For a few moments the rest stared at him. Middle stared defiantly back, particularly at the dad and the sausage he held on the skewer. Middle’s vegetarianism was a badge that he wore proudly and he never missed an opportunity for a disapproving stare. That it came from beneath the white brim of a Santa hat made little difference in the intensity but perhaps tempered the effect more than middle would have liked. So, the dad was able to meet the stare and simply say, ‘Fine. Go ahead.’ 

They grabbed skewers and sweets and readied themselves 

Except middle who shrank back. ‘What?’ the dad asked. 

I don’t want my marshmallow anywhere near that.’ 

‘Right,’ the dad said. He withdrew his sausage and middle’s veggie-friendly marshmallow inched forward. When the eldest had been through a vegetarian phase it’d only last a couple of months, the lure of a lamb bhuna proving too strong. Middle was so much more determined. 

The three boys leaned forward, marshmallows leading the way. But youngest suddenly exclaimed, ‘Wait! Safety tip!’ He sprang to his feet and stepped away from the fire. ‘This is called drop and roll,’ he informed them. ‘What you do is you drop on the ground and roll around.’ He laughed as his dumbfounded family stared at him. ‘I mean if you get on fire.

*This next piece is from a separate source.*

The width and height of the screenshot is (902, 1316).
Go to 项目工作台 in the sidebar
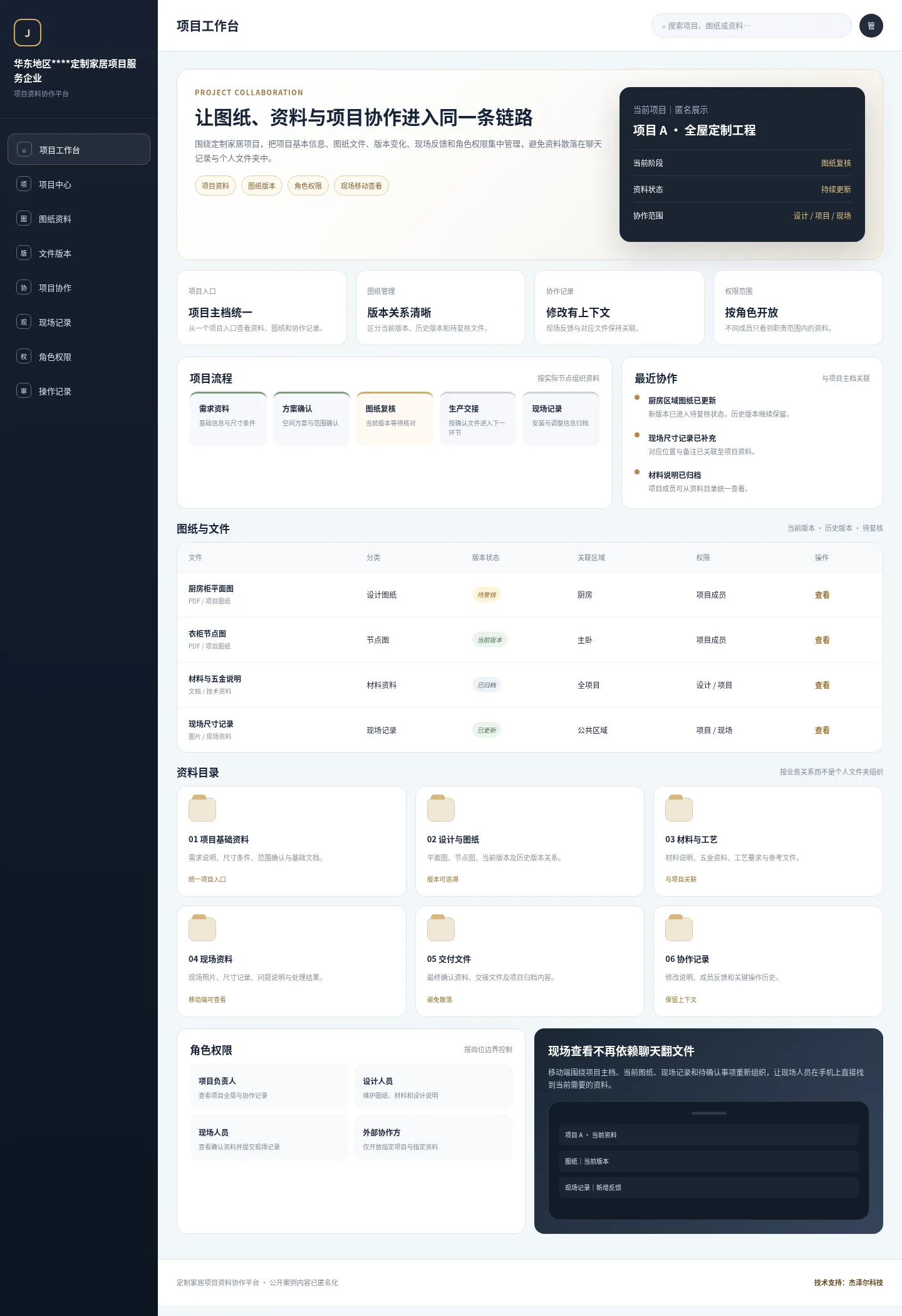[x=79, y=149]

If some of the fire gets on you and you’re burning.’ More silent staring. ‘You know what I mean.’ More silence. ‘Do you know what I mean? You must know what I mean.’ He stepped back near the fire. ‘Say, like, if your clothes get in the fire – ‘ 

‘Especially if you’ve got a dressing gown on,’ the dad interrupted with pointed glares at the elder boys. 

‘Yeah, especially,’ youngest agreed. ‘Say, like, if you’ve got your clothes in the fire and they catch fire then you’d be on fire and you’d be really scared and maybe starting to be in pain, so you’d need to put the fire out and so you’d have to just drop and roll.’ Youngest threw himself to ground and started to roll around on the grass. 

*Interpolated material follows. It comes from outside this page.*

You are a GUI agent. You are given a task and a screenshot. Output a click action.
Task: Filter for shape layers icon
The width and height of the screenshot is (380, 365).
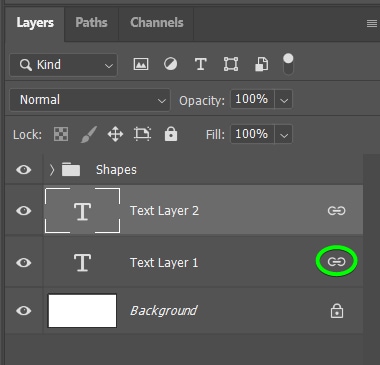coord(231,64)
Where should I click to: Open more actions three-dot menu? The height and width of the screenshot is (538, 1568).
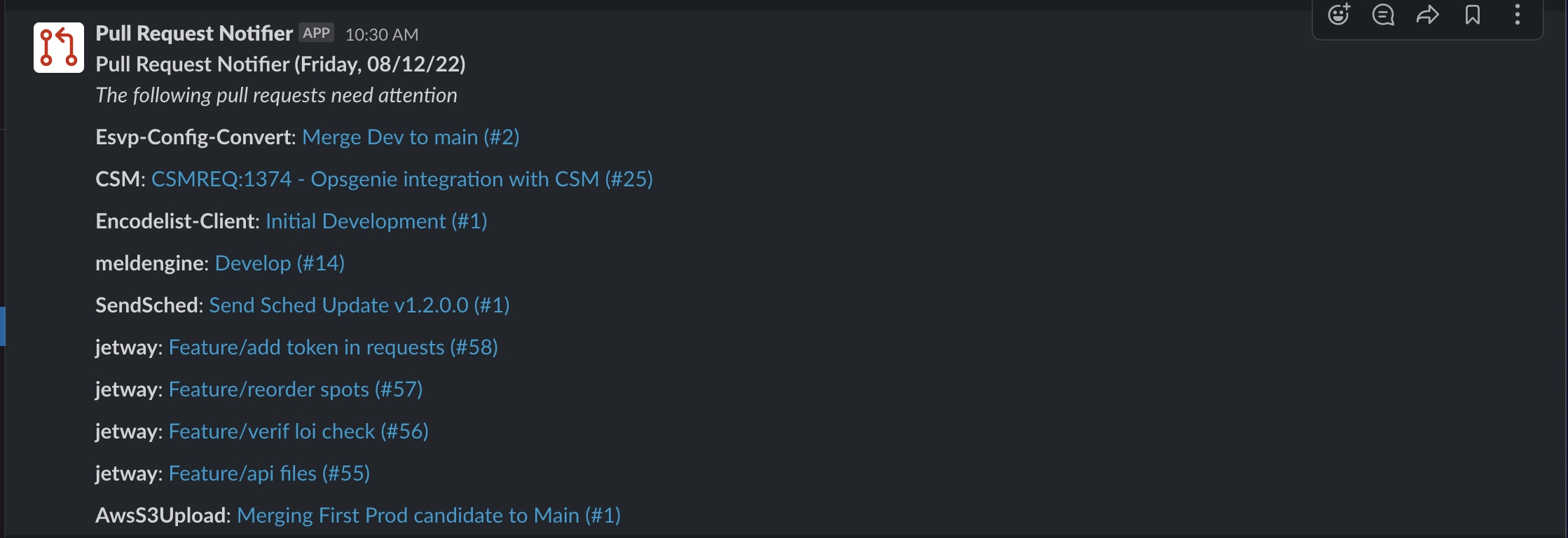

Finally, his brothers’ trances broke and mocking laughter burst from them. They laughed like junior Jokers, cruel and ever-lasting, not even breathing between their hyena howls, pointing at youngest. Middle dashed over and danced around the rolling youngest, screaming derision. 

Youngest tried to shout over them. ‘You see? Just like this! You just drop and roll!’ His voice dropped and rolled as his mouth is turned to the grass and then back up again, over and over and his brothers somehow laughed even harder 

Then mum was out, shouting for quiet, reminding all of them of the time. The dad was on his feet, skewered sausage in hand, trying to calm middle and get youngest back on his feet, all thoughts of picture-perfection abandoned. 

‘Just drop and roll,’ youngest said again. He rolled all the while the mum and the dad harried middle and eldest back to their chairs, forcing skewered marshmallows into their hands. 

‘I think we’ve got the safety tip now,’ the dad said. He still held his cold sausage.  

One final roll and youngest stared at his family. ‘Just drop and roll.’ He trotted to his seat, grabbed his marshmallow and held it to the flames.  

And suddenly, finally, five people were silent and still, the only sound the crackling fire, the only movement the flames and the twisting of marshmallow skewers – and one not-so-cold sausage, held low, out of sight, but still near enough. Delicious moments. 

Then the eating of the marshmallows, the sweet, charred flesh disappearing into smiling mouths, layer after layer of delight. 

‘How’s the sausage?’ the mum asked. 

‘Good,’ the dad replied.  

At the mention of the sausage, middle’s eyes snapped onto the dad, fixing him with the glare. The flopping of his Santa hat made the dad smile all over again. ‘It’s all good,’ he said. He sat back in his uncomfortable chair and let The Fire work its magic.